驚くことに、なんとここ最近はハリウッドの特撮映画をしのぐような人気ぶりで、以前はマイナーな存在だった日本のアニメがメジャー化してきているのです。
たとえばその代表が日本でも大人気の「鬼滅の刃」です。
日本では2020年10月に公開された『劇場版「鬼滅の刃」 無限列車編』(Kimetsu noYaiba:MugenTrain)は、映画興行データサイトのザ・ナンバーズ(TheNumbers)によれば、なんと世界興収が約5.07億ドル(当時のレートで約517億円)と大ヒットを記録しました。これは日本映画史上1位でした。
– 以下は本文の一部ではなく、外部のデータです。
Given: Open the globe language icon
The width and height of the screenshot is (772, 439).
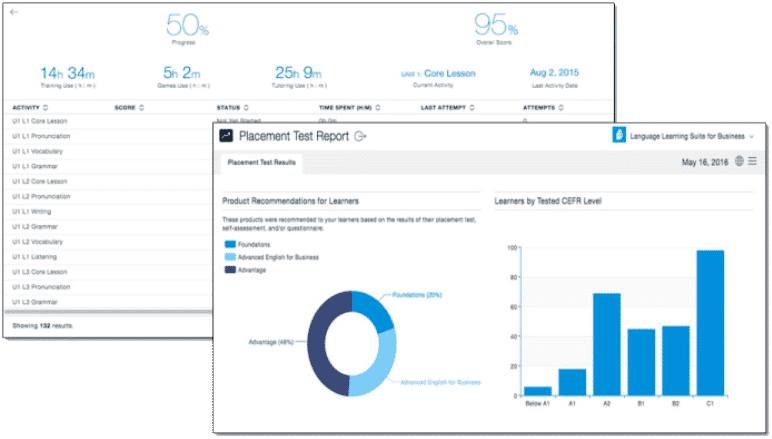Looking at the screenshot, I should click(738, 161).
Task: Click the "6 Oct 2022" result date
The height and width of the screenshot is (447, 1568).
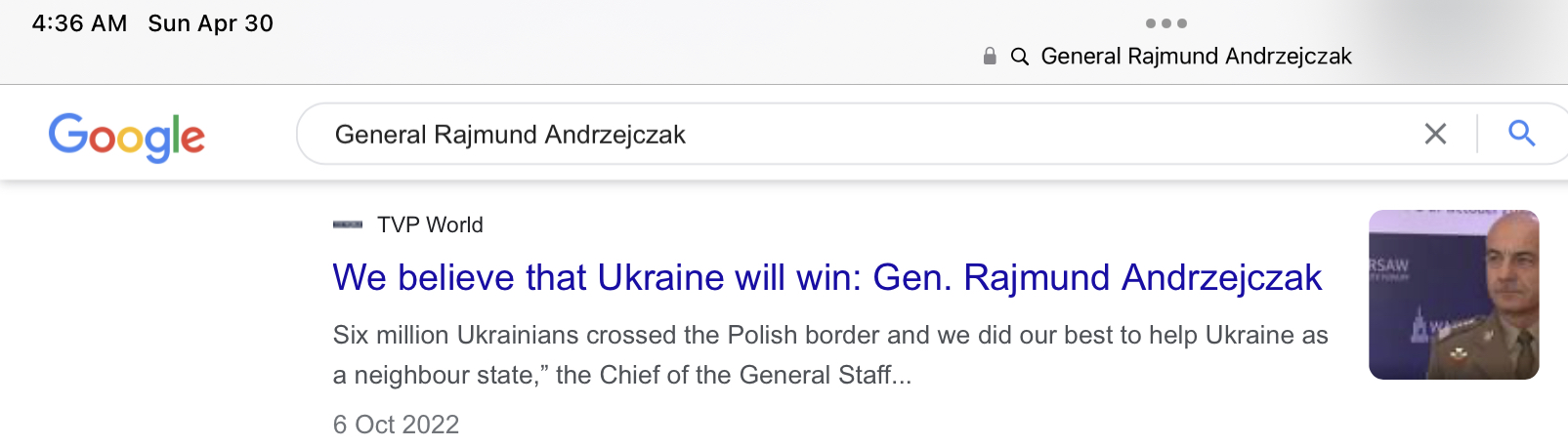Action: click(396, 425)
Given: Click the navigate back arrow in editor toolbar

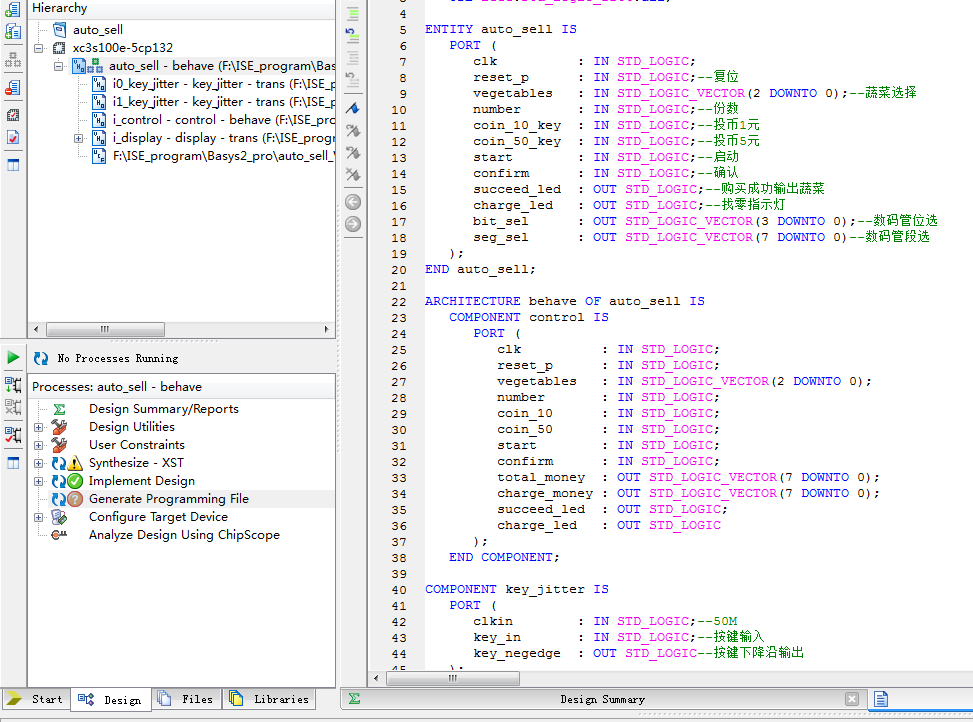Looking at the screenshot, I should tap(352, 201).
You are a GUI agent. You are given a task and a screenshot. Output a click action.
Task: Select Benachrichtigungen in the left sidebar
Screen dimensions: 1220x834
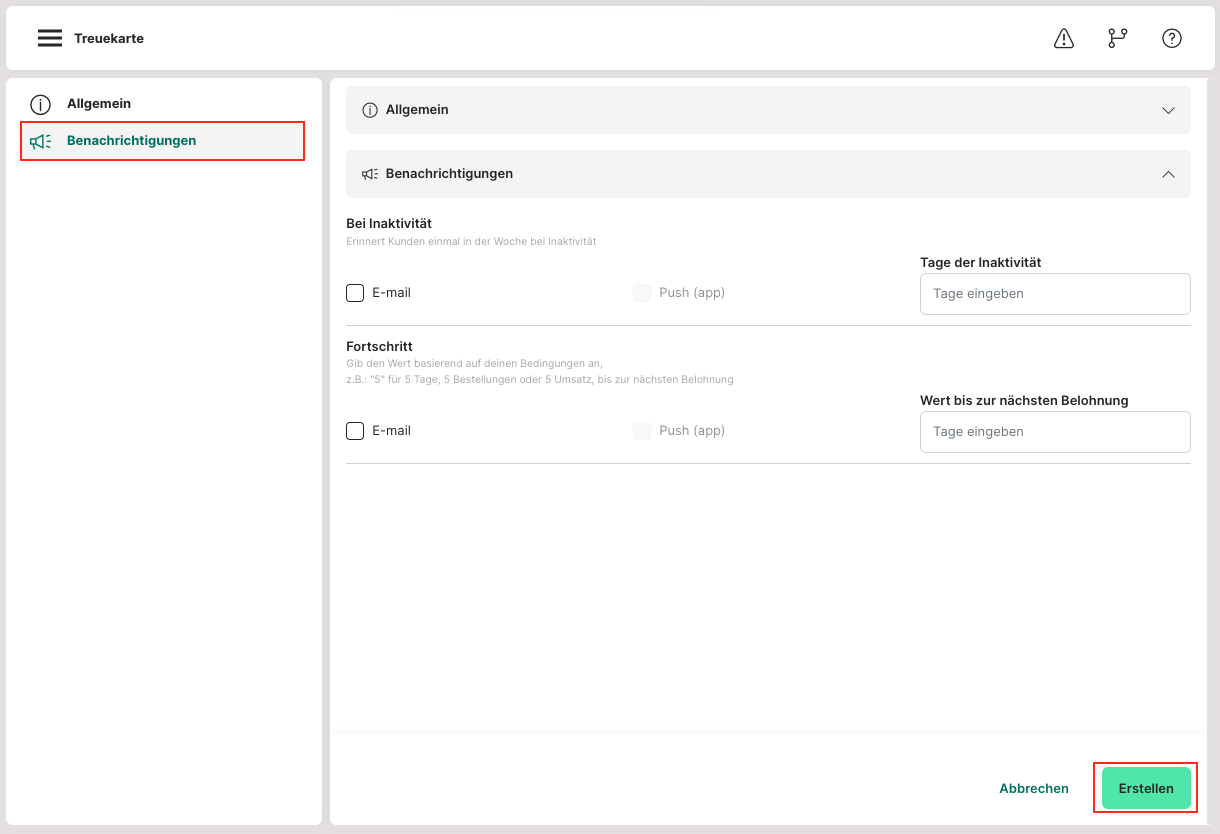[x=131, y=141]
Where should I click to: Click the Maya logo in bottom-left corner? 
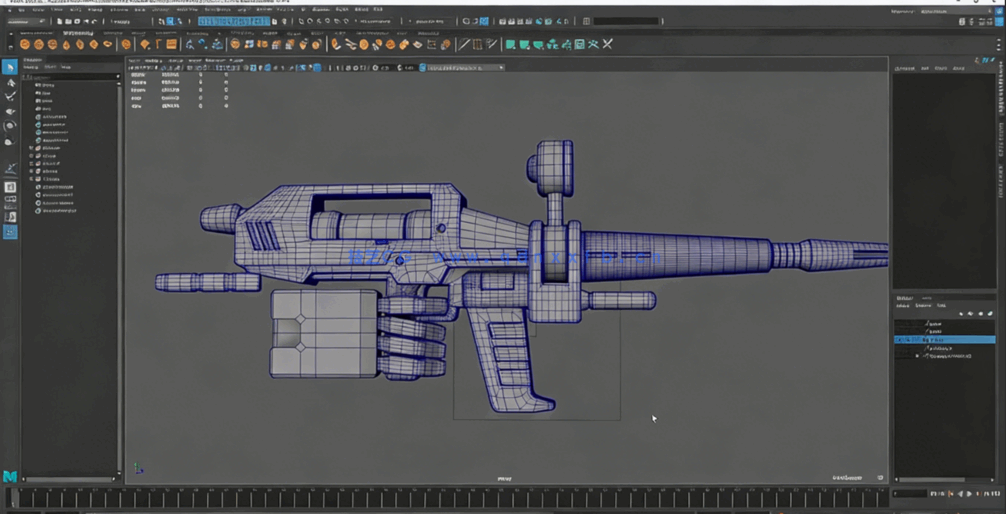tap(10, 477)
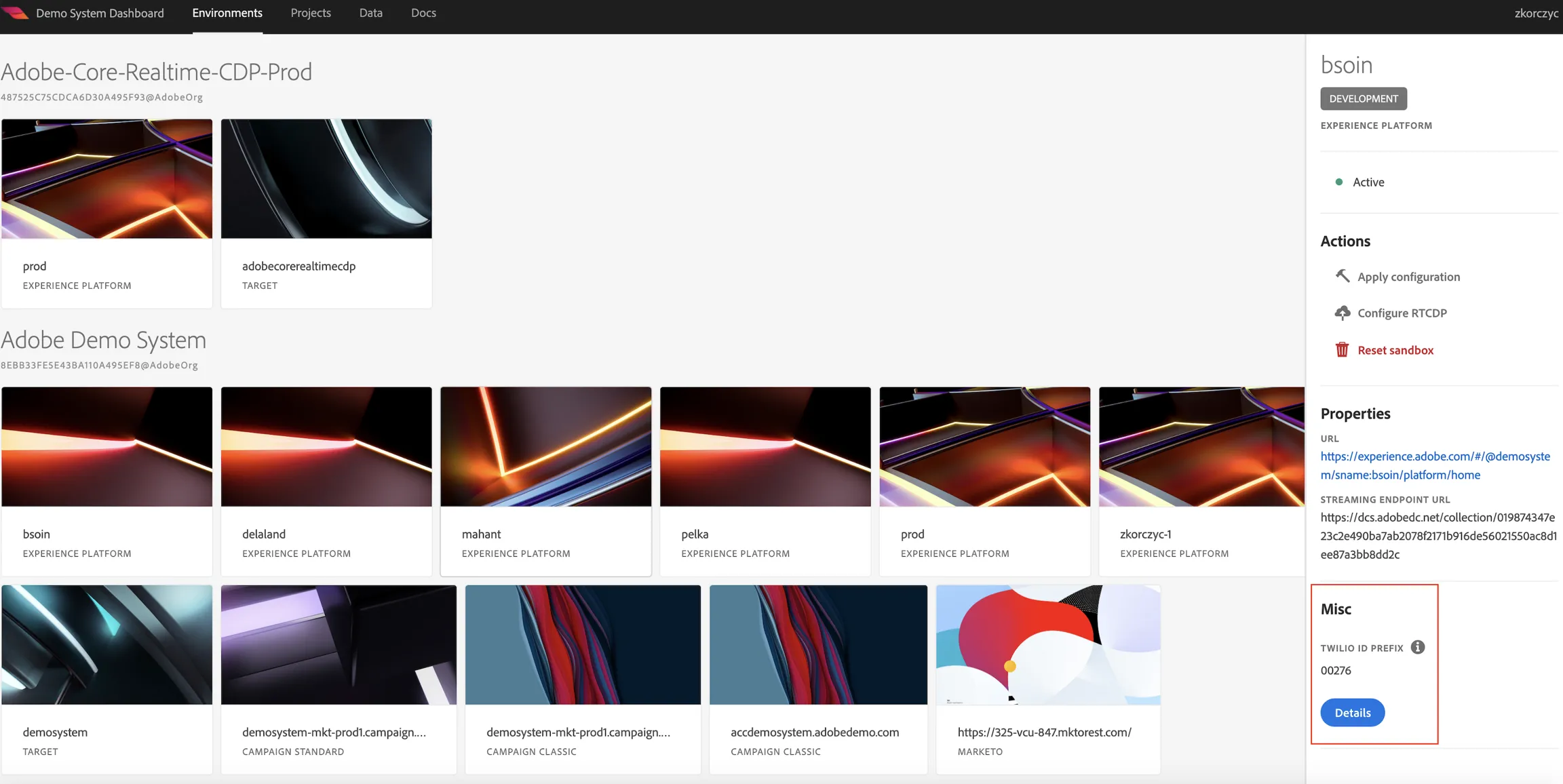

この内訳はアメリカで4990万ドル、欧州ではフランスで608万ドル、イギリスとアイルランドで191万ドル、ドイツで42万ドル、オランダで28.6万ドルです。
マーベルとディズニーの本場でも健闘
アメリカの老舗エンターテインメント業界誌「ヴァラエティ」(Variety)と映画興行収入データベースサイト「ボックスオフィス・モジョ」(Box Office Mojo)によれば、米国の公開初週はアクション映画の「モータルコンバット」に肉薄し、外国語映画として異例の大規模オープニングで、週末2位、パンデミック期の象徴的ヒットだったのです。
通常年の北米興収規模では、マーベル・シネマティック・ユニバース/ディズニーのトップ作品は、アメリカだけで3~5億ドル、世界で7~10億ドル超の売上なので、「鬼滅の刃」の北米での米国約4990万ドルは一見小さく見えますが、単品の作品としては実はかなりの数字です。
マーベル・シネマティック・ユニバース/ディズニーはフランチャイズでさまざまな作品があり、シリーズ作もあるので、全体の市場規模では及びませんが、ひとつの「映画作品」として、イベント上映や初週末の局地的な上映では大きなインパクトがあったわけです。